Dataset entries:
######

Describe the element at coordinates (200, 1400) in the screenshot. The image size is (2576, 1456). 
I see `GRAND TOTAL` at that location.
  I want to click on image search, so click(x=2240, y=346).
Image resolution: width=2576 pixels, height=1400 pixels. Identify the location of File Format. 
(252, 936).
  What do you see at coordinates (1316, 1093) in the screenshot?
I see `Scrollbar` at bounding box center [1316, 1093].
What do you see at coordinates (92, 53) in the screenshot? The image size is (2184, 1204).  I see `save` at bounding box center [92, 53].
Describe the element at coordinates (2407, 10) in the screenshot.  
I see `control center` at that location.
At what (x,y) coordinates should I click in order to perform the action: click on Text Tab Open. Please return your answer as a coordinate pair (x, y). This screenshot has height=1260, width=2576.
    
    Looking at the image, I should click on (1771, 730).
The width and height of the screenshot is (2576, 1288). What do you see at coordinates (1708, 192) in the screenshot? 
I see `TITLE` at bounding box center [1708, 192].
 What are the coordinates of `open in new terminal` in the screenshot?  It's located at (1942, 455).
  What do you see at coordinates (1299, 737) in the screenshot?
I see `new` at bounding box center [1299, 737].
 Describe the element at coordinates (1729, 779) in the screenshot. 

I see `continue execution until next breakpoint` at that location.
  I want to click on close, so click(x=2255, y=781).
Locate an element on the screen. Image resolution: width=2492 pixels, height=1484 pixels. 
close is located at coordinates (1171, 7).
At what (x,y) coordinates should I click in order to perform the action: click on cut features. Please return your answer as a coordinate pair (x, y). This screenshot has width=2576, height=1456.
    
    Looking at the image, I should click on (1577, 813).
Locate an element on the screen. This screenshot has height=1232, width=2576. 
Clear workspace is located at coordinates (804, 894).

######

Requirement —
Rewrite the dataset entries above, changing "Describe the element" to "Explain the element" everywhere and leaving everything else unchanged.

Answer to the exercise —
Explain the element at coordinates (200, 1400) in the screenshot. The image size is (2576, 1456). 
I see `GRAND TOTAL` at that location.
  I want to click on image search, so click(x=2240, y=346).
Image resolution: width=2576 pixels, height=1400 pixels. Identify the location of File Format. 
(252, 936).
  What do you see at coordinates (1316, 1093) in the screenshot?
I see `Scrollbar` at bounding box center [1316, 1093].
What do you see at coordinates (92, 53) in the screenshot? The image size is (2184, 1204).  I see `save` at bounding box center [92, 53].
Explain the element at coordinates (2407, 10) in the screenshot.  
I see `control center` at that location.
At what (x,y) coordinates should I click in order to perform the action: click on Text Tab Open. Please return your answer as a coordinate pair (x, y). This screenshot has height=1260, width=2576.
    
    Looking at the image, I should click on (1771, 730).
The width and height of the screenshot is (2576, 1288). What do you see at coordinates (1708, 192) in the screenshot? 
I see `TITLE` at bounding box center [1708, 192].
 What are the coordinates of `open in new terminal` in the screenshot?  It's located at (1942, 455).
  What do you see at coordinates (1299, 737) in the screenshot?
I see `new` at bounding box center [1299, 737].
 Explain the element at coordinates (1729, 779) in the screenshot. 

I see `continue execution until next breakpoint` at that location.
  I want to click on close, so click(x=2255, y=781).
Locate an element on the screen. Image resolution: width=2492 pixels, height=1484 pixels. 
close is located at coordinates (1171, 7).
At what (x,y) coordinates should I click in order to perform the action: click on cut features. Please return your answer as a coordinate pair (x, y). This screenshot has width=2576, height=1456.
    
    Looking at the image, I should click on (1577, 813).
Locate an element on the screen. This screenshot has height=1232, width=2576. 
Clear workspace is located at coordinates (804, 894).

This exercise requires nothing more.